A MESSAGE FROM THE EDITOR
Group Editorial Director
If you’ve picked up an issue or two of Psychiatric Times lately, you’ve probably seen the work of Dr. Brian Miller. The supplement to this issue on tardive dyskinesia is his brainchild. A long-time contributor to this publication, he now joins the distinguished group of psychiatrists who grace our editorial board.
Dr. Miller started his medical career at The Ohio State University College of Medicine, where he earned a combined MD/MPH degree. He also holds a PhD in psychiatric epidemiology, earned at University of Oulu in Finland. He completed his residency and a fellowship in psychotic disorders at Augusta University, where he now serves as Associate Professor with Tenure in the Department of Psychiatry and Health Behavior. His research on inflammation and immune dysfunction in schizophrenia is funded by the National Institute of Mental Health, the Stanley Medical Research Foundation, and the Brain & Behavior Research Foundation.
Dr. Miller is the recipient of several young investigator awards, the 2010 Laughlin Fellowship from the American College of Psychiatrists, and a 2011 Exemplary Psychiatrist Award from the National Alliance on Mental Illness.
Late last year, we invited Dr. Miller to write a brief sketch about his extracurricular interests. We published that profile alongside one of his regular columns on schizophrenia. Here’s what he wrote:
“I am an only child. My father recently retired after teaching high school chemistry for over 40 years. His philosophy, that he should be the “guide on the side, not the sage on the stage,” is something that I’ve adopted in my work with medical students and residents. Although I long aspired to a career in medicine, I majored in math and minored in music/piano in college. These were subjects I enjoyed immensely, but I knew I would not have the opportunity to formally study again.
My interest in immunological contributions to illness began at age 12 when my mother was diagnosed with an autoimmune disease of unclear etiology. She died from complications of this illness during my second year of medical school. My father and I grieved by taking a month-long, coast-to-coast road trip—about 20 states and 8000 miles—visiting many national parks and historic sites in this great nation. My mother’s death has had a lasting influence on my practice of medicine; personal experience on the patient/family side of chronic illness fuels my empathy for those whom I serve. Equally influential to my career has been my Catholic faith; I view being a physician as my vocation.
My amazing wife and I have been married for 14 years. We have 4 wonderful children, ages 12, 9, and 7 years and 2. They are truly life’s greatest blessings, and our lives right now are joyful chaos. When I’m not at work, life centers on “carefree timelessness” with my family. Running is my hobby and outlet. I’ve finished a handful of half-marathons and one full- marathon.”
On behalf of the editorial staff and editorial board, it’s a pleasure to welcome you, Dr. Miller.

·····

Apply what you read:
1: Answer these questions from the editor's message:
(a) At which university did Dr. Miller earn his PhD?
(b) For how many years did his father teach high school chemistry?
(c) How long has Dr. Miller been married?
2: Name every organization that the editor's message identifies as funding Dr. Miller's research.
3: Extract the portion of the editor's message starting at "A MESSAGE FROM" and ending at "our editorial board.".
The material placed after this sentence is separate from the editor's message.

·····

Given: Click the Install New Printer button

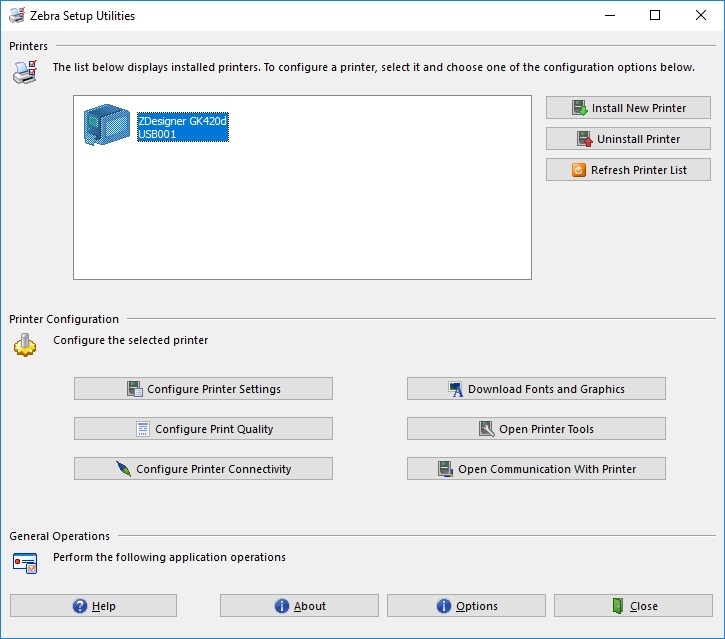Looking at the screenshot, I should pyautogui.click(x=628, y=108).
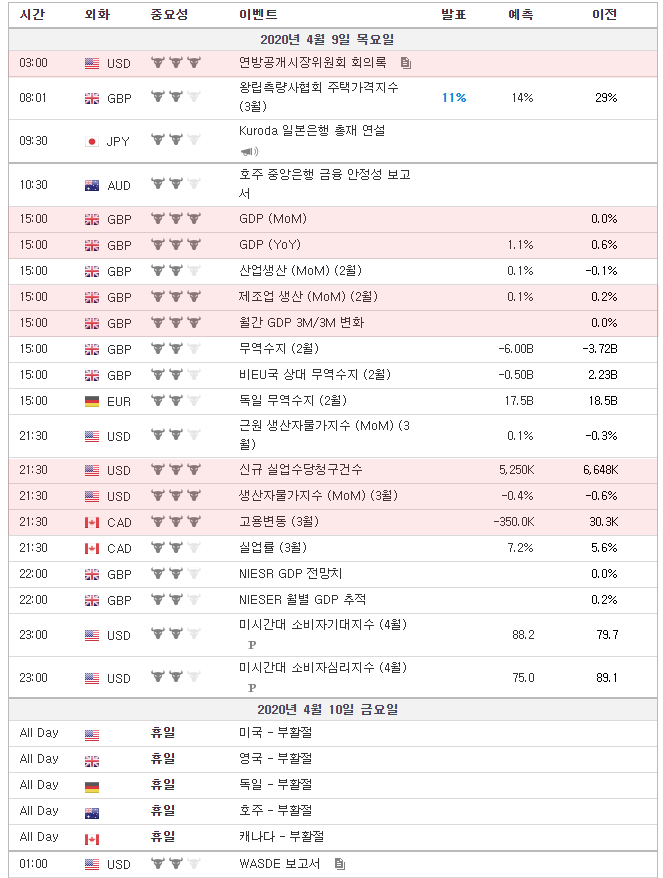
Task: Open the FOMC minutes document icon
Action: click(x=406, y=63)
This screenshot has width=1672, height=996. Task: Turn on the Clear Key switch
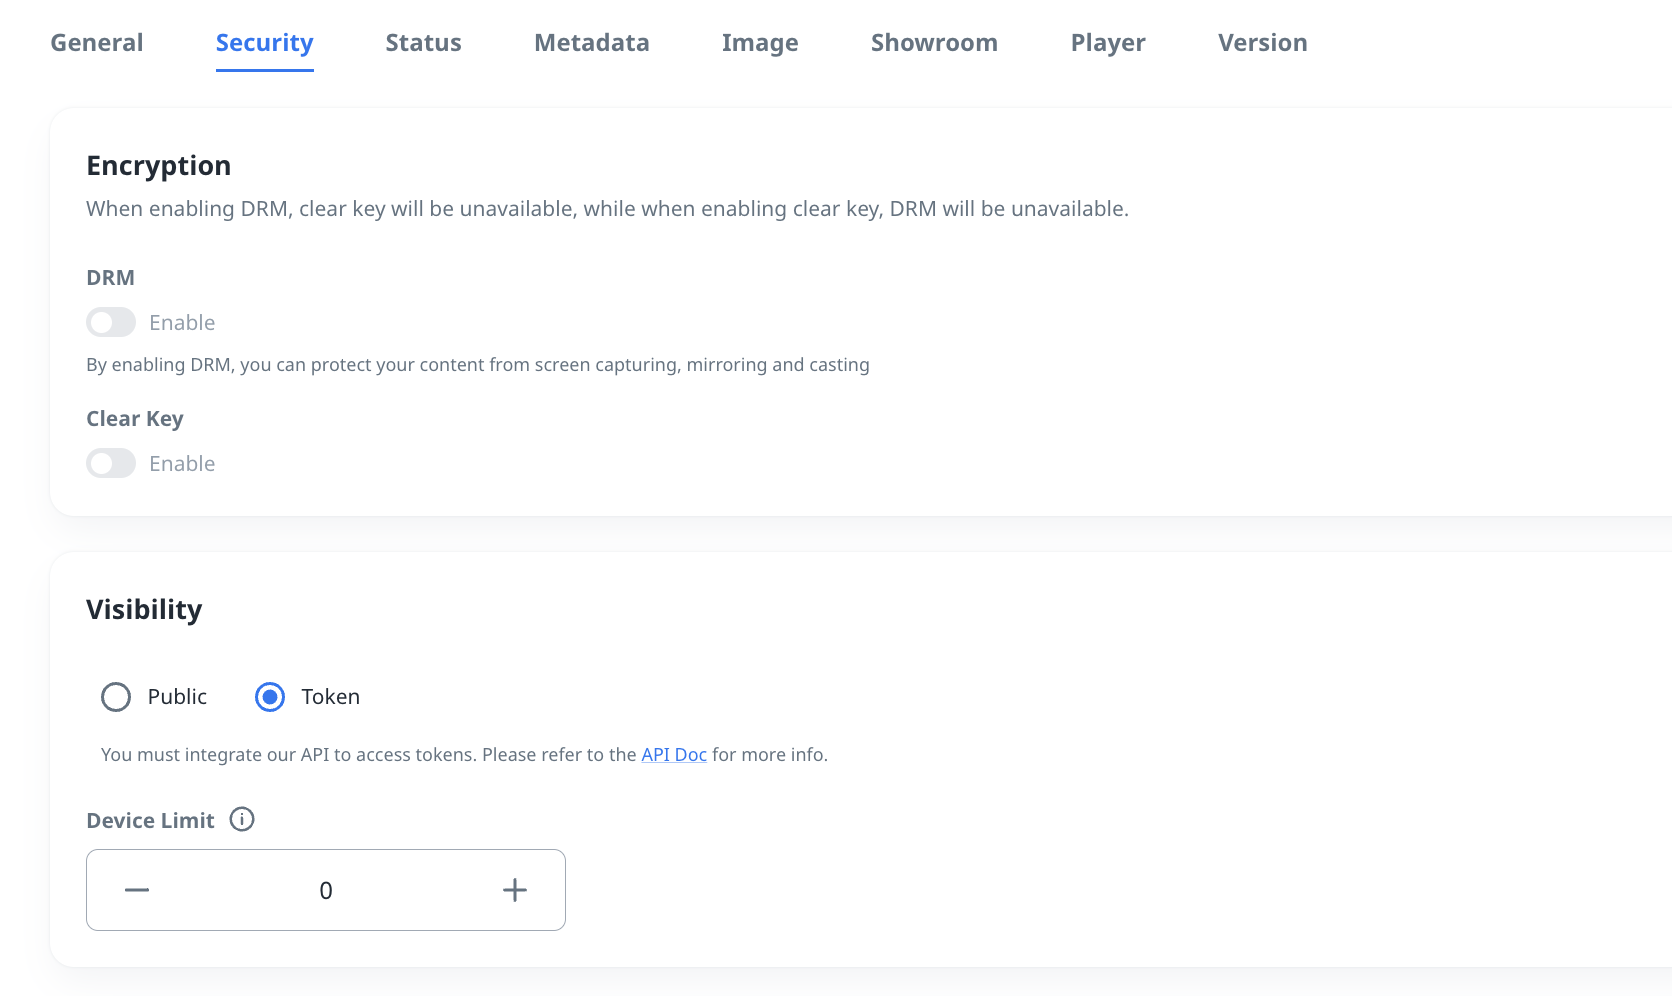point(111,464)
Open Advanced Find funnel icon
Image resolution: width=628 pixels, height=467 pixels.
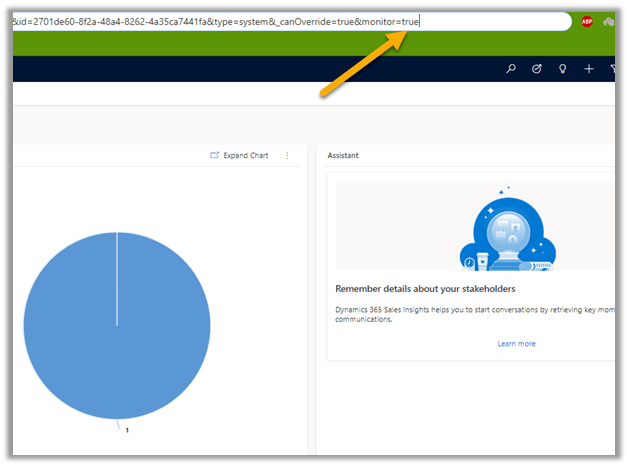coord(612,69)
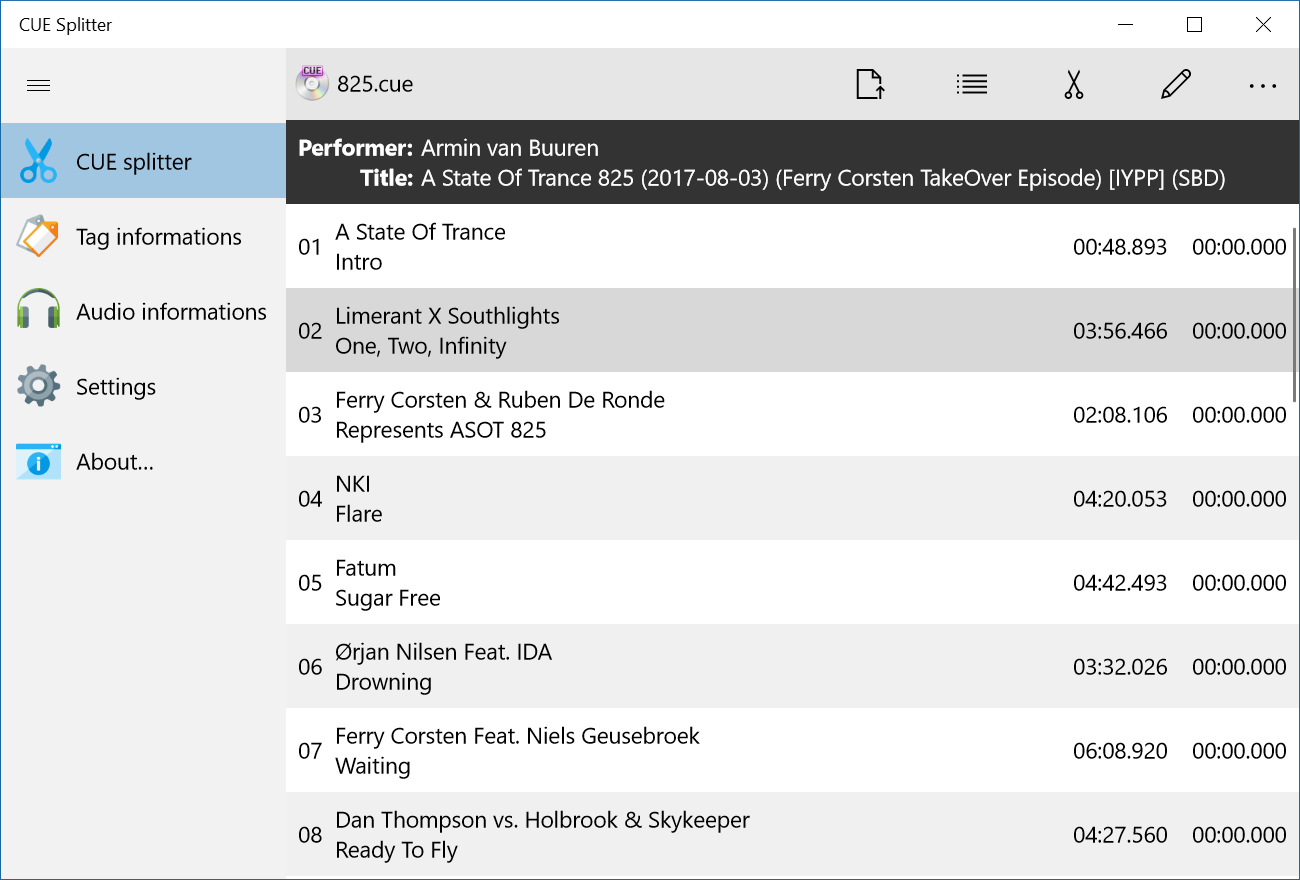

·····

Answers for the exercise:
1:
(a) University of Oulu in Finland
(b) Over 40 years
(c) 14 years

2:
- National Institute of Mental Health
- Stanley Medical Research Foundation
- Brain & Behavior Research Foundation

3:
A MESSAGE FROM THE EDITOR
Group Editorial Director
If you’ve picked up an issue or two of Psychiatric Times lately, you’ve probably seen the work of Dr. Brian Miller. The supplement to this issue on tardive dyskinesia is his brainchild. A long-time contributor to this publication, he now joins the distinguished group of psychiatrists who grace our editorial board.